Files
certctl/docs/operator/scale.md
T
shankar0123 6acf3559a3 docs(scale): TEST-005 — split scale baseline into its own canonical record
Sprint 5 unified-master-audit closure. Pre-fix:

  - docs/operator/scale.md L163-185 held a TBD-laden table with 5
    scenario rows. The Phase 8 scenarios shipped 2026-05-14; baseline
    capture on canonical hardware was 'the next operational step'
    that had not been taken.
  - Acquirers + operators asking 'what's the scale ceiling?' got
    'TBD' as the in-tree answer.

The audit's fix wanted three things:
  1. Capture p50/p95/p99 + error rate + memory profile on a fixed-
     spec runner.
  2. Replace the scale.md TBD rows with real numbers.
  3. Archive k6 artifacts under deploy/test/loadtest-artifacts/.
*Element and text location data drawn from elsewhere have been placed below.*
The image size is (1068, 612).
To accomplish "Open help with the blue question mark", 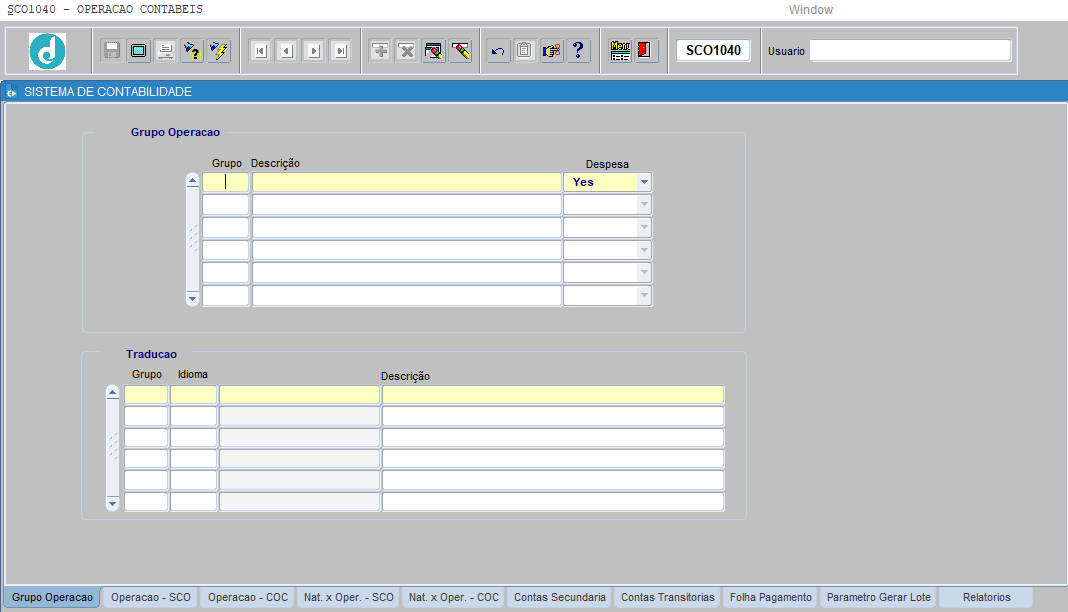I will pos(579,51).
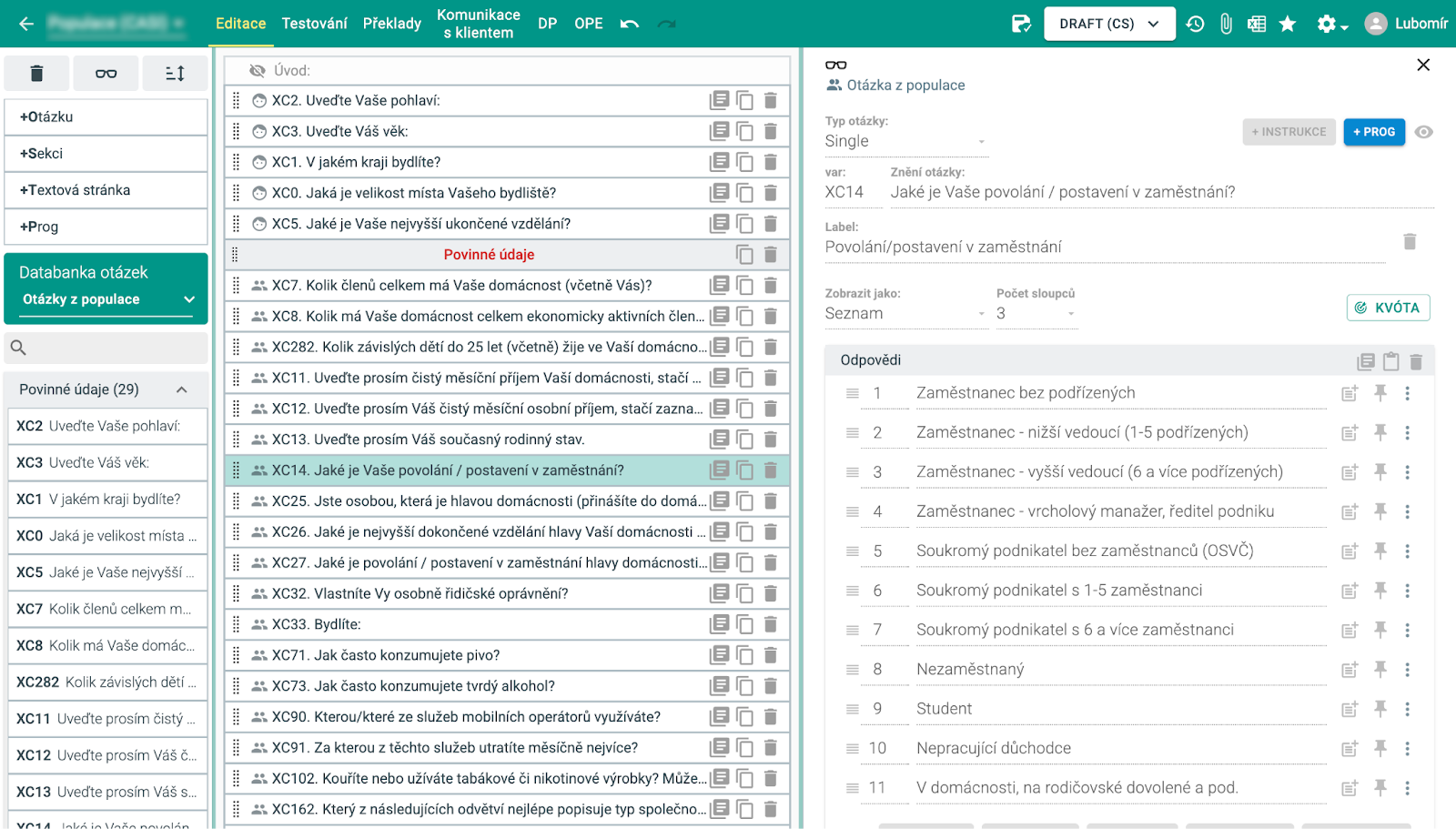The image size is (1456, 829).
Task: Click the KVÓTA button
Action: (x=1388, y=308)
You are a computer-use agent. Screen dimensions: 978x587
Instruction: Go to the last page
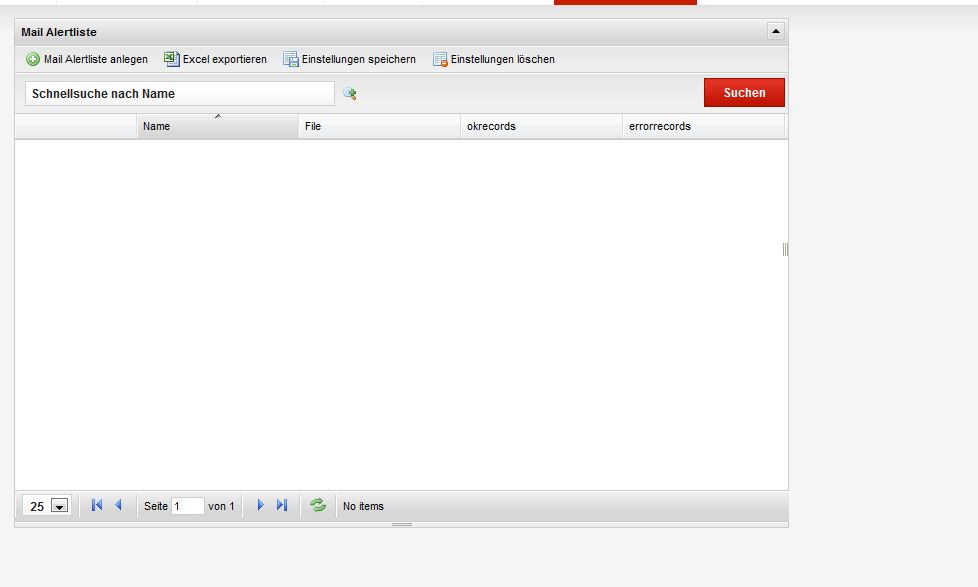(x=282, y=506)
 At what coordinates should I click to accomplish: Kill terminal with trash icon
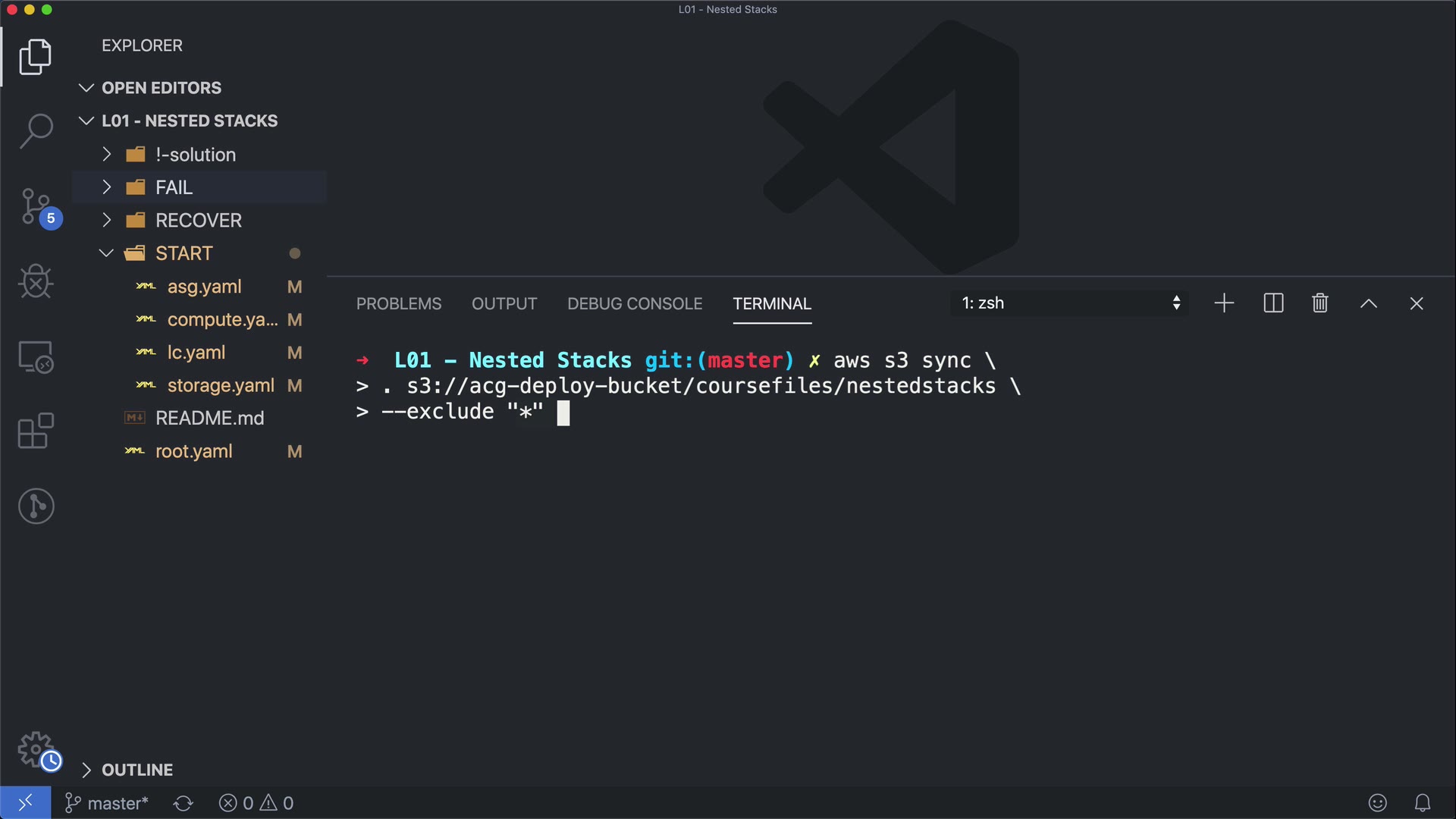[1320, 303]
The actual capture is a workflow_dispatch run the operator triggers
on a real Linux runner — it can't happen from a sandbox without
Docker. What I CAN deliver in this commit is the canonical-record
infrastructure that turns the next workflow run into a baseline that
sticks:

  - New docs/operator/scale-baseline-2026-Q2.md is the canonical
    record. Documents the three scenarios, the methodology, the
    capture procedure, and a 'Latest capture' table with
    placeholder rows ready to receive the workflow_dispatch run's
    numbers. The doc explicitly defends the 'ubuntu-latest runner'
    choice (reproducibility > paid-AWS-account specificity).
  - docs/operator/scale.md L163-185 — the TBD table — replaced with
    a pointer paragraph to the new baseline file. Per the
    canonical-doc-pointer pattern: the operator-posture doc changes
    when scenarios change; the baseline doc changes on every
    capture. Splitting them avoids review-noise on per-capture
    commits.
  - New deploy/test/loadtest-artifacts/ directory with a README
    documenting the long-term-archive contract (the GHA artifact
    retention is 90 days; numbers acquisition reviewers look at
    months later need a committed home).

Operator next steps to fill the placeholders:
  1. Trigger Actions → loadtest → Run workflow.
  2. Download the three matrix-leg artifacts.
  3. Update the baseline doc's 'Latest capture' rows.
  4. Commit the raw artifacts (or git-lfs for >100 MB archives) to
     deploy/test/loadtest-artifacts/.

Closes TEST-005 (infrastructure side). Numbers land on the next
canonical-runner workflow_dispatch capture.
2026-05-16 05:19:57 +00:00

12 KiB
Raw Blame History

Operator scale guide

Last reviewed: 2026-05-16

Use this when:

  • You're sizing a new certctl deployment for a target fleet count.
  • You're scaling an existing deployment up from demo (15 certs / 1 agent) to production (1K+ certs / 100+ agents).
  • An auditor asks "what does this scale to?" and you want a documented answer that isn't "we haven't measured."

DB connection pool

certctl's PostgreSQL connection pool is the single largest scale lever. Pool exhaustion looks like 503s + agent poll timeouts + scheduler falling behind on its loops. The default ships at 50 max open connections (CERTCTL_DATABASE_MAX_CONNS=50), with idle = max/5 = 10 under the existing internal/repository/postgres/db.go::NewDBWithMaxConns contract.

Operator-tune ladder:

Fleet size CERTCTL_DATABASE_MAX_CONNS Postgres max_connections Notes
≤ 500 certs / 100 agents 50 (default) 100 (PG default) Demo + small deployments. Pool default sized for this.
5K certs / 1K agents 100 200 Postgres needs an explicit bump from the 100 default; reload required.
50K certs / 10K agents 200 400 Plus dedicated Postgres VM (separate from server host); shared_buffers ≥ 1Gi.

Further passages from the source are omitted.